So I should have said, “Hey, thanks, but Jim’s the guy your viewers should hear from.” Instead, I froze and looked clueless, and, worse than that, uncaring. Clueless I definitely am sometimes, but not uncaring…
…Amber, CNN, and others are depicting Jim and I as profiteers oblivious to the welfare of women and children. Anyone that’s followed us over all these years knows that’s not at all what we’re about. In reality, we’re both pretty obsessed with trying to make the world a better place, and neither have much interest in possessions or fancy lifestyles.
Ms. Lyon, meanwhile, has been bragging about the event as if she’d scored some major scoop. Here’s what her bio says on the matter:
Lyon also investigated the sex trafficking of minors on Craigslist. In a CNN exclusive, Lyon brought her findings to the “Craig” in Craigslist, founder Craig Newmark. Her interview left Newmark speechless.
In the minds of everybody who knows Craig, myself included, and those who’ve been following this story via blogs and Twitter, Ms. Lyon’s purpose in ambushing Craig was self-promotion, hyperbole to position herself as hard-edged. She may honestly feel that she did a great thing here with her “investigation,” but the lesson for us to learn is that just because we feel that way doesn’t necessarily mean that our audience does.

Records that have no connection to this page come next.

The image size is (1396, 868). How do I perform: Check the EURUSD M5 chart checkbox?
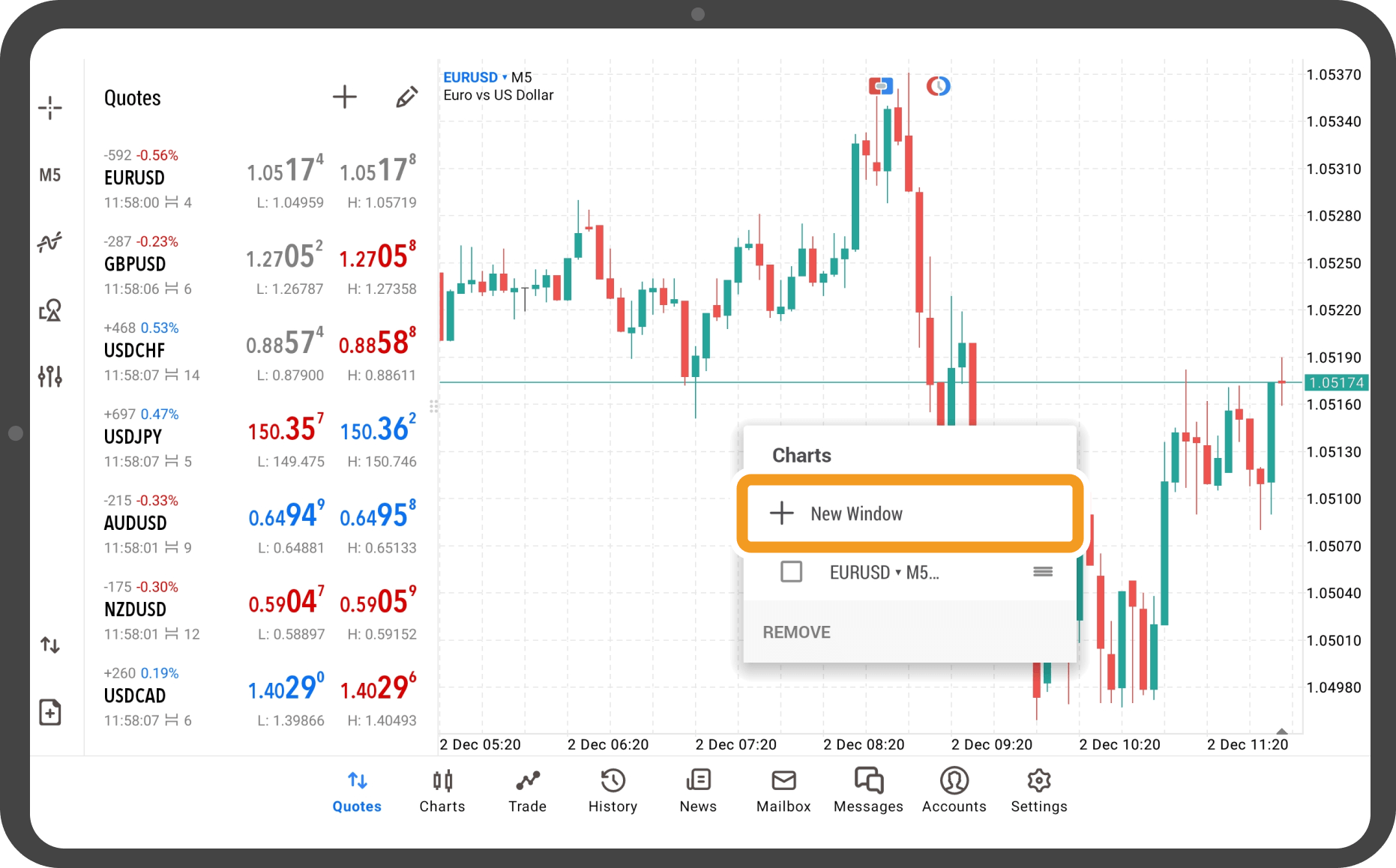(791, 572)
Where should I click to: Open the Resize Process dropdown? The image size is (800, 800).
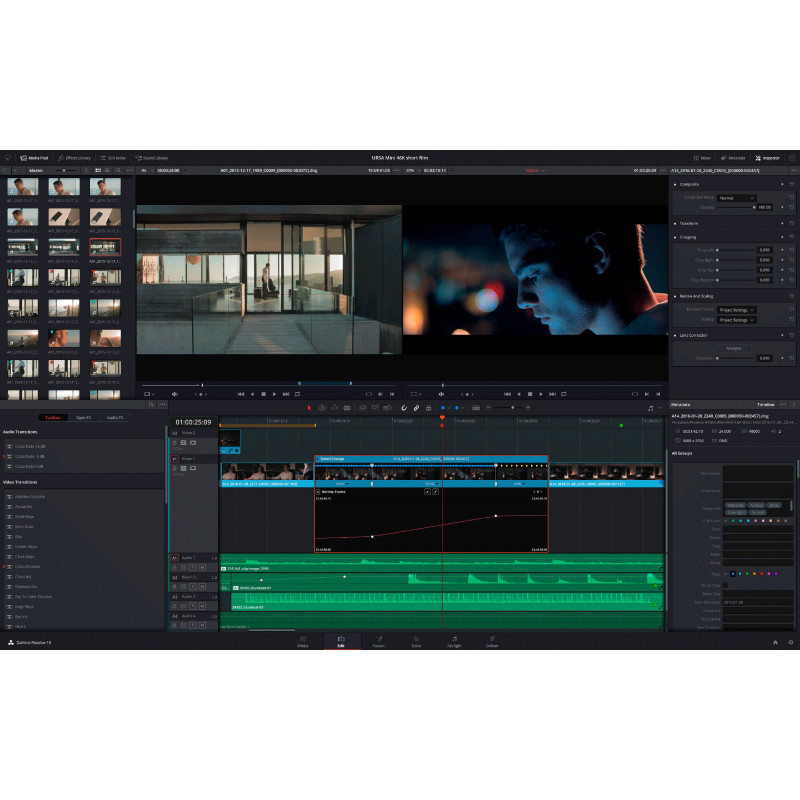point(738,310)
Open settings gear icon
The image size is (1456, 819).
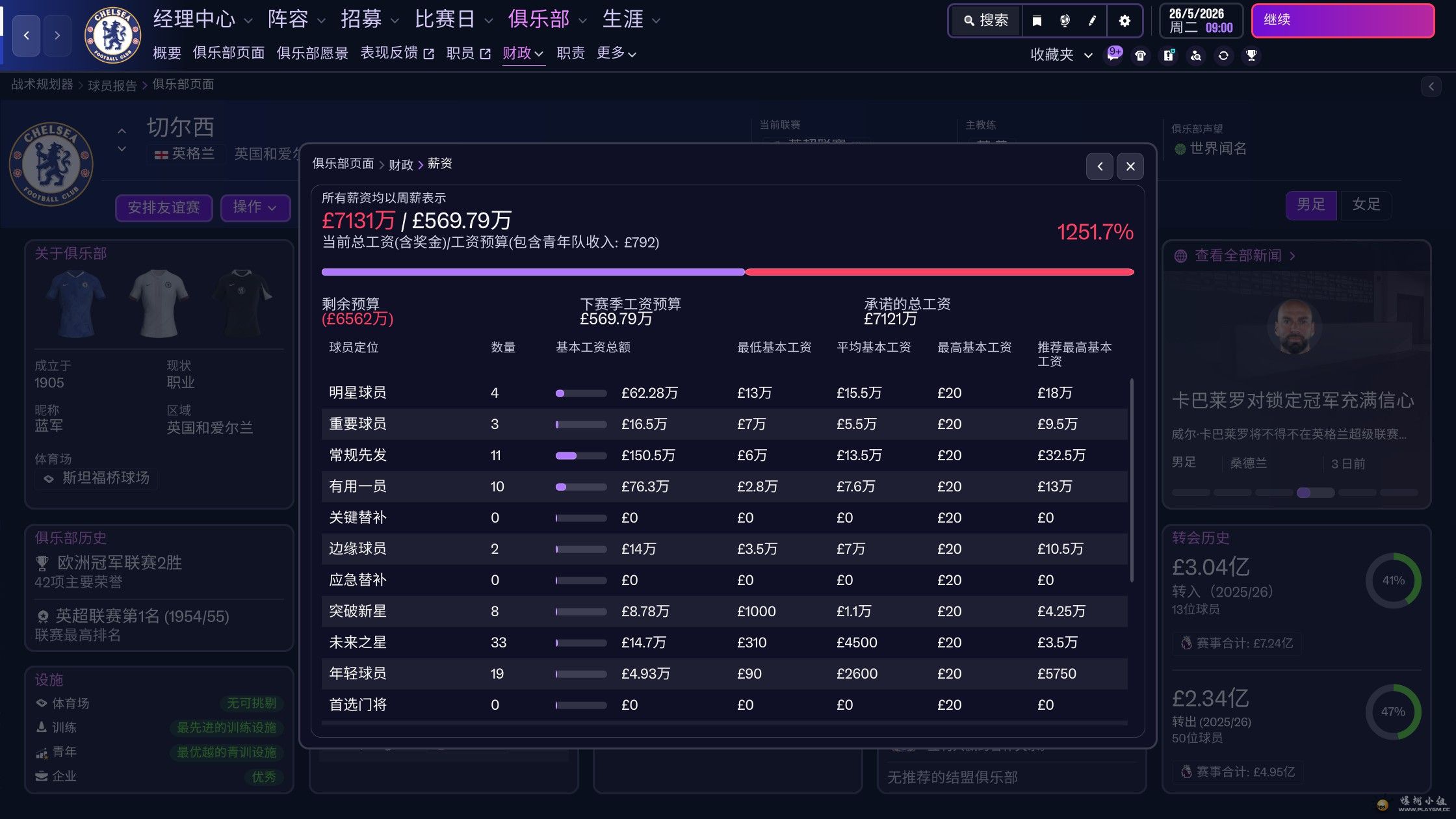coord(1124,21)
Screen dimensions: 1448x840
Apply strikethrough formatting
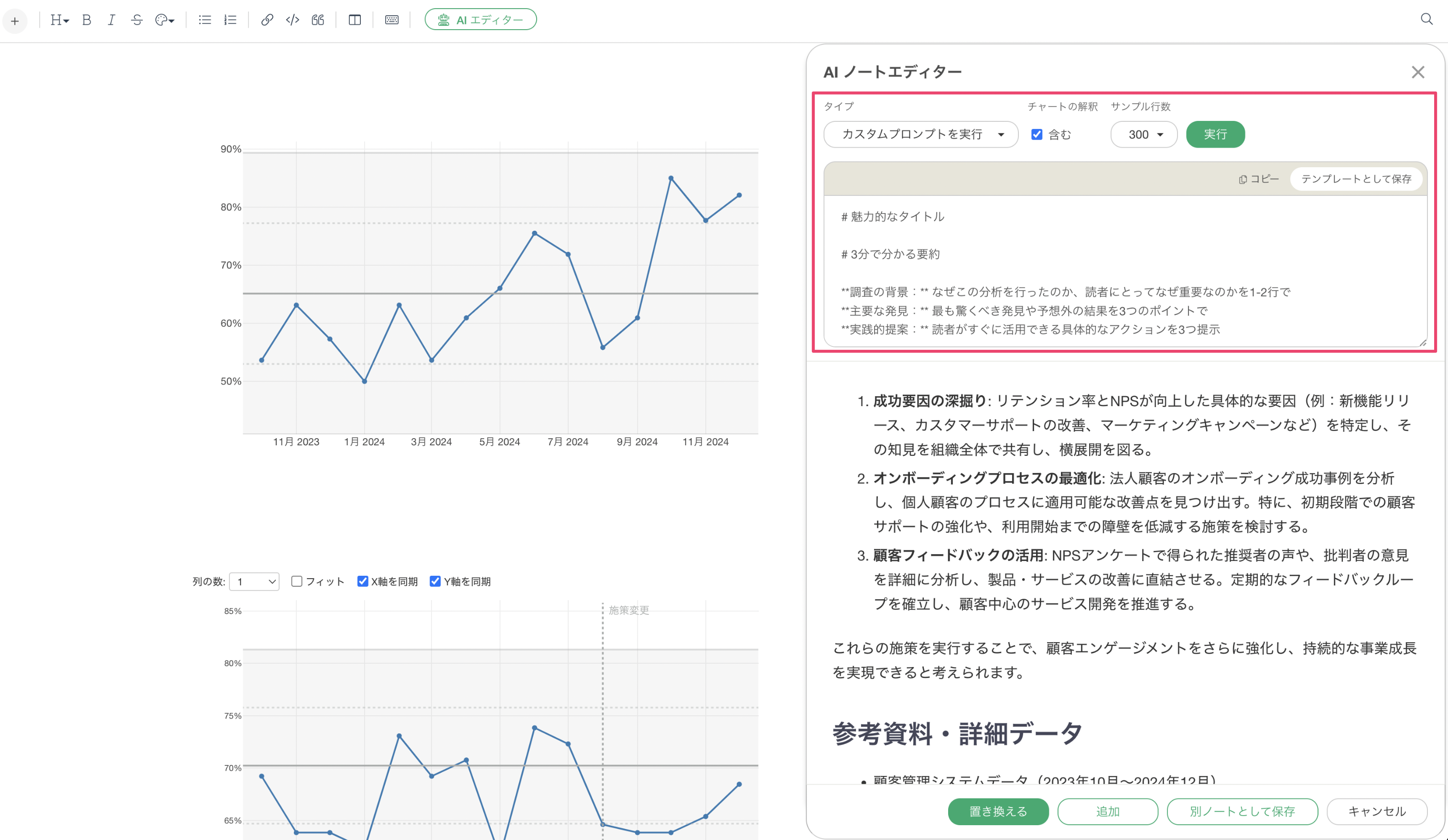(x=136, y=20)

Craigslist CEO Jim Buckmeister later posted a blog entry of his own, taking Ms. Lyon and CNN to task. Apparently, she has now requested an interview with him.
You knew Craig was not in management or a company spokesperson, but setting CNN’s ethical code aside, you sidestepped company channels in favor of ambushing our semi-retired founder, complete with a misleading “set up” for your surprise questions. Now that CNN has aired your highly misleading piece dozens of times, mischaracterizing your stunt as a serious interview on this subject, and you’ve updated your “bio” to showcase this rare jewel of investigative journalism, you’re ready to try actually interviewing the company itself on this subject.
There is a class of “journalists” known for gratuitously trashing respected organizations and individuals, ignoring readily available facts in favor of rank sensationalism and self-promotion. They work for tabloid media. Your stunt has veteran news pros we know recoiling in journalistic horror, some of them chalking it up to a decline in CNN’s standards, which is unfortunate.
Seeing how you’ve pinned your career hopes on butchering this story, I’ll have to pass.
The decline in press trust in the U.S. began in 1976, after Watergate. I’ve said many times that the thirst to be the next Woodward and Bernstein has driven us to do some things of questionable ethics as we go about our daily chores, and this, perhaps more than anything else, has driven people away. Amber Lyon got exactly what she was seeking when she chose to ambush Craig Newmark, and it had nothing to do with reporting.
Shame on us.
(Originally published in this week’s AR&D’s Media 2.0 Intel newsletter)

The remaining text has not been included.